[Supplied data]
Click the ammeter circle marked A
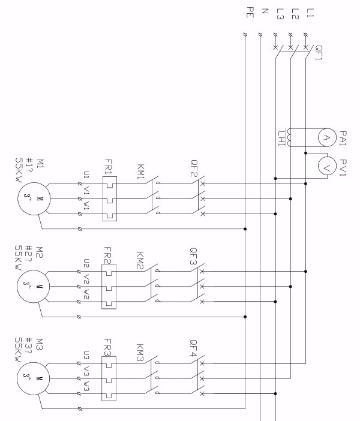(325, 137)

---

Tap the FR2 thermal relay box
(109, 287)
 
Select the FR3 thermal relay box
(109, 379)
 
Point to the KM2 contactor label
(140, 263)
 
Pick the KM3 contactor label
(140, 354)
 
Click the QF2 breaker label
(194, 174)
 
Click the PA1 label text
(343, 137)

...

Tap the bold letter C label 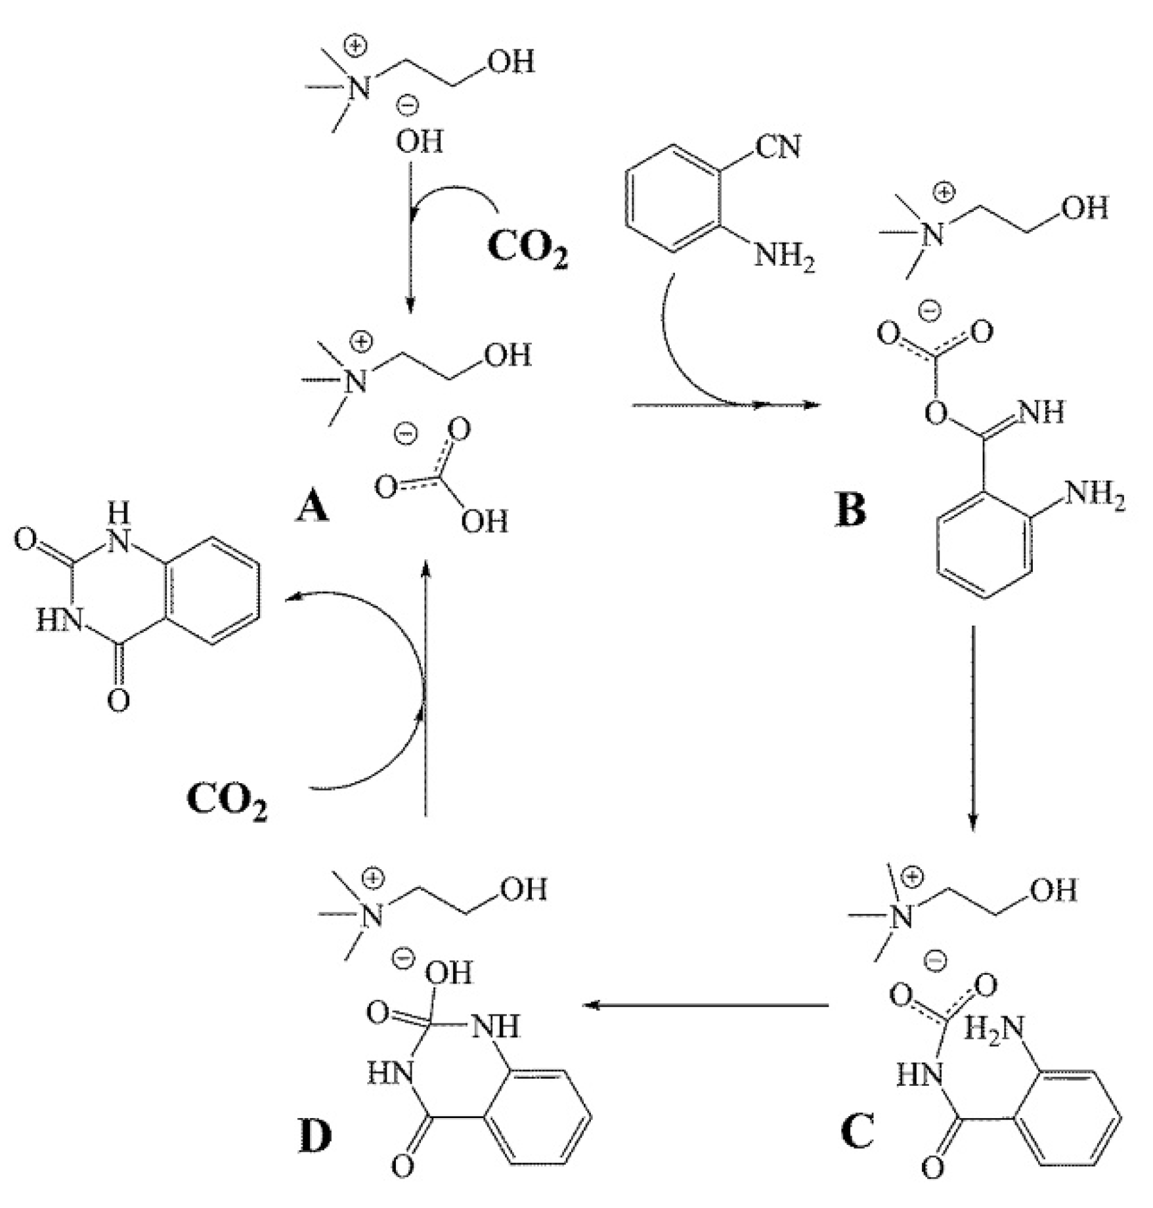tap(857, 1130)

[Required work]
Please identify every line in the entries above that contains the string "contactor", and copy each such line. Case counts.

[Complete response]
Point to the KM2 contactor label
Pick the KM3 contactor label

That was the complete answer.